DATASET CONTENT>
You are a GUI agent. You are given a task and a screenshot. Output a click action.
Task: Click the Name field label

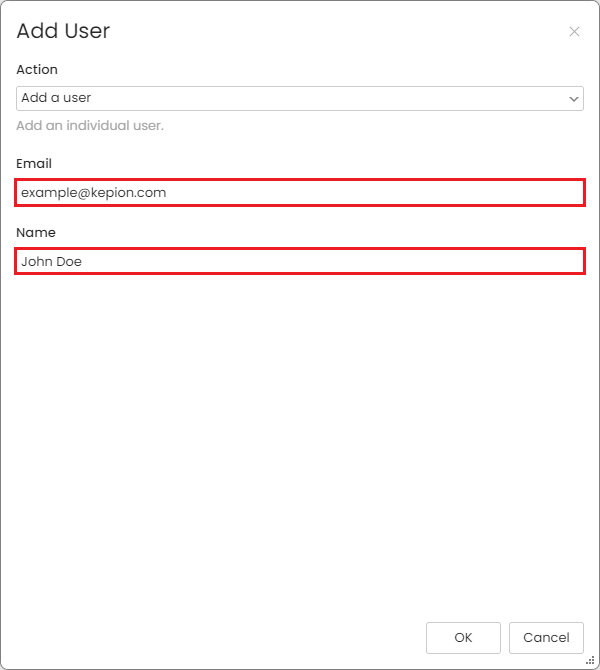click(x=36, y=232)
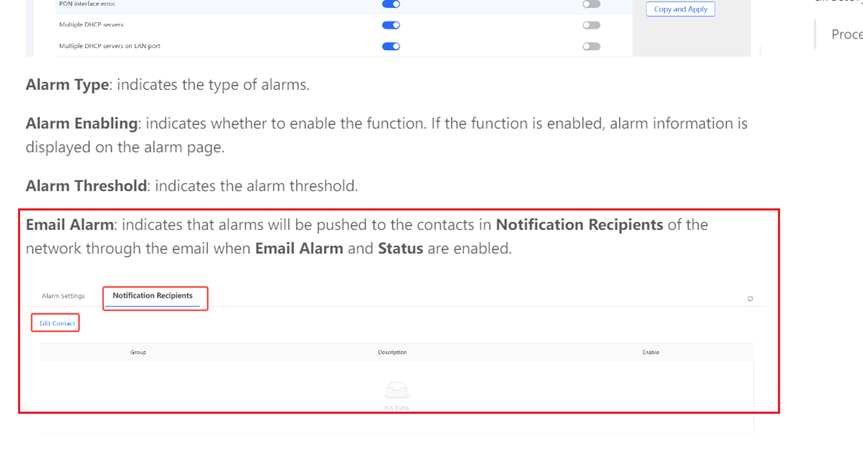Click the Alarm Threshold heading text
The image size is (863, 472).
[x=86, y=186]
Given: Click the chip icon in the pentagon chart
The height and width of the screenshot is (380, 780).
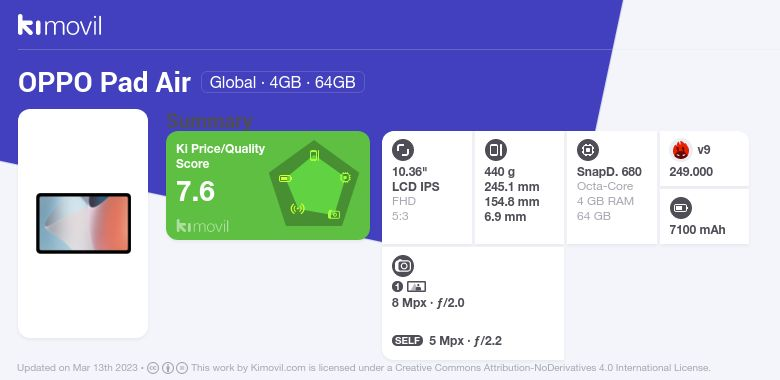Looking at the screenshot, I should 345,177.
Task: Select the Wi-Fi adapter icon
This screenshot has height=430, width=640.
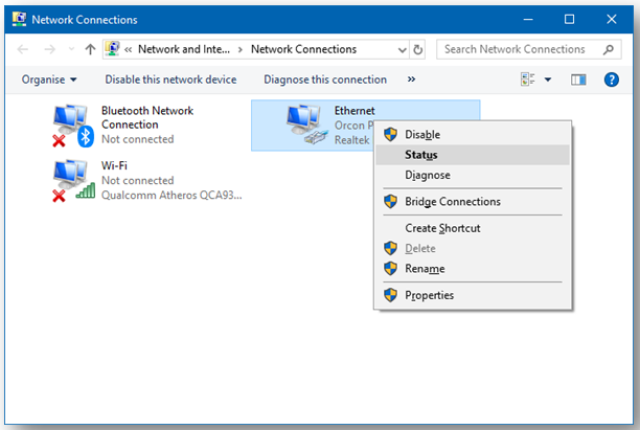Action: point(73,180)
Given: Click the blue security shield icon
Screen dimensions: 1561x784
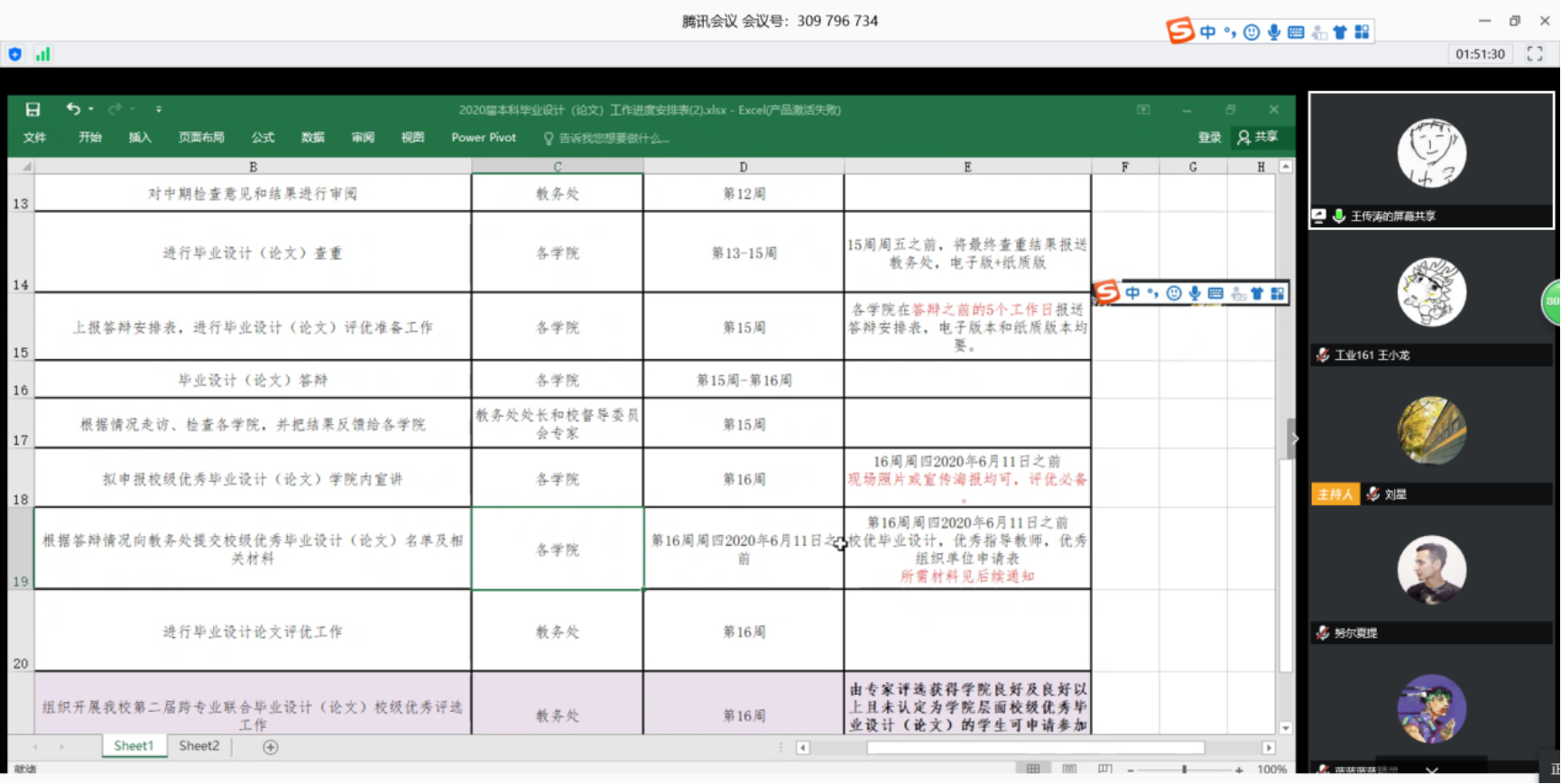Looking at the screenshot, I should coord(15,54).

THE PROBLEM> Retype the records verbatim, excluding each image they hold.

TASK RESPONSE>
You are a GUI agent. You are given a task and a screenshot. Output a click action.
Task: Click the Name field label

click(x=36, y=232)
Click the Alarm Threshold heading text
The image size is (863, 472).
[x=86, y=186]
Given: Click the chip icon in the pentagon chart
The height and width of the screenshot is (380, 780).
Looking at the screenshot, I should 345,177.
Task: Select the Wi-Fi adapter icon
This screenshot has height=430, width=640.
Action: point(73,180)
Given: Click the blue security shield icon
Screen dimensions: 1561x784
Looking at the screenshot, I should coord(15,54).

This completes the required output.